Загржембович устремляется к генеральше, садится на стул несколько боком и всю особу свою приветливо наклоняет по направлению к ее превосходительству.

— Скажите, пожалуйста, в ваших местах таких процессий не бывает? — спрашивает Дарья Михайловна.

— Oh, madame, mais comment donc! le peuple est dans l'enfance chez nous comme ailleurs. Mais c'est bien plus beau chez nous! [О, сударыня, как же! народ у нас в таком же младенчестве, как и повсюду. Но у нас это гораздо красивее! (франц.)]

— Вы несправедливы, мсьё Загржембович, вы личную свою досаду переносите на нас, бедных крутогорских жителей…

— Только не на вас, Дарья Михайловна!

— Посмотрите на эту толпу, одетую в пестрые праздничные свои наряды, — продолжает генеральша, не обратив внимания на комплимент своего усердного поклонника, — mais je vous demande un peu, si ce n'est pas joli?

— Oui, c'est joli, mais chez nous c'est imposant, c'est beau! [но скажите, пожалуйста, разве это не красиво? – Да, это красиво, но у нас это величественно, это прекрасно! (франц.)] разница между этим зрелищем и теми, которые я когда-то имел случай видеть, та же самая, как между женщиной, которую мы называем не более как миленькою, и женщиной… mais vous savez: il у a de ces femmes qui par leurs traits, leur port vous rappellent ces belles statues de I'antiquité!.. [ну, вы знаете: есть такие женщины, которые своими чертами, своей осанкой напоминают вам эти прекрасные античные статуи!.. (франц.)]

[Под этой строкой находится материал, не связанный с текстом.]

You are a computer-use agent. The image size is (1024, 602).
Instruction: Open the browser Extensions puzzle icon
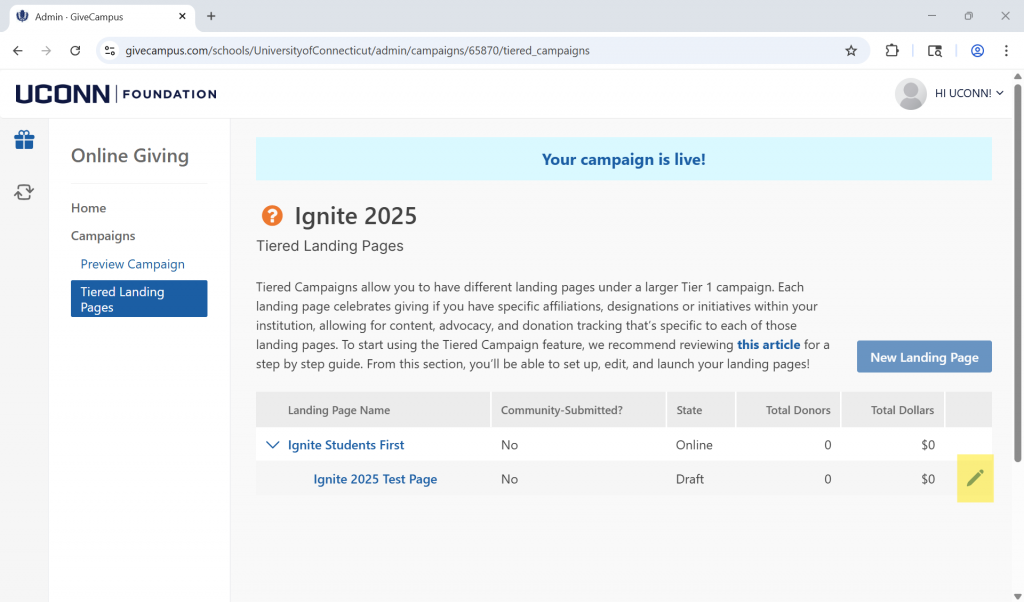[x=892, y=51]
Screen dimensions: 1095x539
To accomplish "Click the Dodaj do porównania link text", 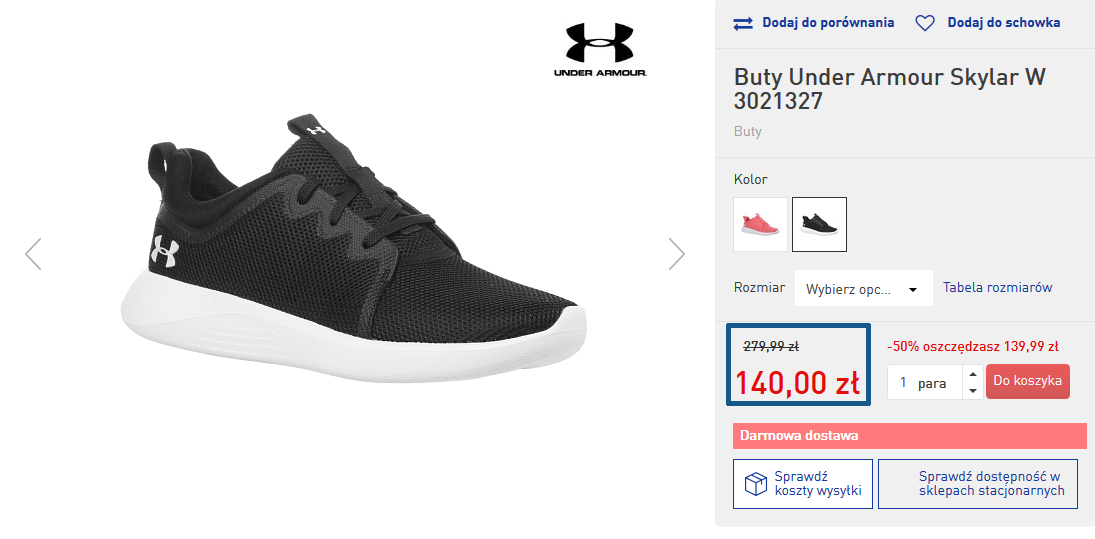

Загржембович масляно взирает на Дарью Михайловну, которая, с своей стороны, чувствуя, что комплимент сказан ей, так сказать, в упор, впадает по этому поводу в задумчивость и предается самым сладостнейшим мечтаниям. И она тоже belle âme incomprise, [прекрасная непонятая душа (франц.).] принуждена влачить son existence manquée [свое жалкое существование (франц.).] в незнаемом Крутогорске, где о хорошенькой женщине говорят с каким-то неблаговидным причмокиваньем, где не могут иметь понятия о тех тонких, эфирных нитях, из которых составлено все существо порядочной женщины… И перед глазами ее наяву проносится сон… сон, которого горячая атмосфера полна зовущих звуков и раздражающих благоуханий. Глаза ее ласково жмурятся, на губах показывается улыбка, и все ее хорошенькое тело лениво опускается на спинку неудобного кресла, которое принесено сюда, благодаря услужливости подпоручика Живновского.

— А все-таки это мило! — говорит она медленно, как бы просыпаясь от сна.

— Русский народ благочестив — это хорошо! — ораторствует, в свою очередь, супруг ее, генерал Голубовицкий.

— Благочестие — основание всякого знания, ваше превосходительство! — замечает директор училища.

— Всякого знания! — добродушно повторяет Размановский.

— Это чувство в нем надо поддержать! — продолжает генерал, гордо озираясь.

Частный пристав Рогуля, который это озирание принимает за желание со стороны его превосходительства, чтоб где-нибудь произведен был порядок, стремглав бросается в сторону и начинает толкаться.

— Рогуля! не надо! — величественно замечает генерал.

— Тут многие есть такие, ваше превосходительство, — вступается Порфирий Петрович, — которые целые тысячи верст прошли, чтоб поклониться угоднику!

— Это весьма любопытно! — замечает генерал.

— Губерния эта самая отличная, — говорит Порфирий Петрович, — это, можно сказать, непочатой еще край…

— В одних недрах земли сколько богатств скрывается! — перебивает директор.

— Постараемся развить! — отвечает генерал.

Но вот снова понеслись из всех церквей звуки колоколов; духовная процессия с крестами и хоругвямя медленно спускается с горы к реке; народ благоговейно снимает шапки и творит молитву… Через полчаса берег делается по-прежнему пустынным, и только зоркий глаз может различить вдали флотилию, уносящую пеструю толпу богомольцев.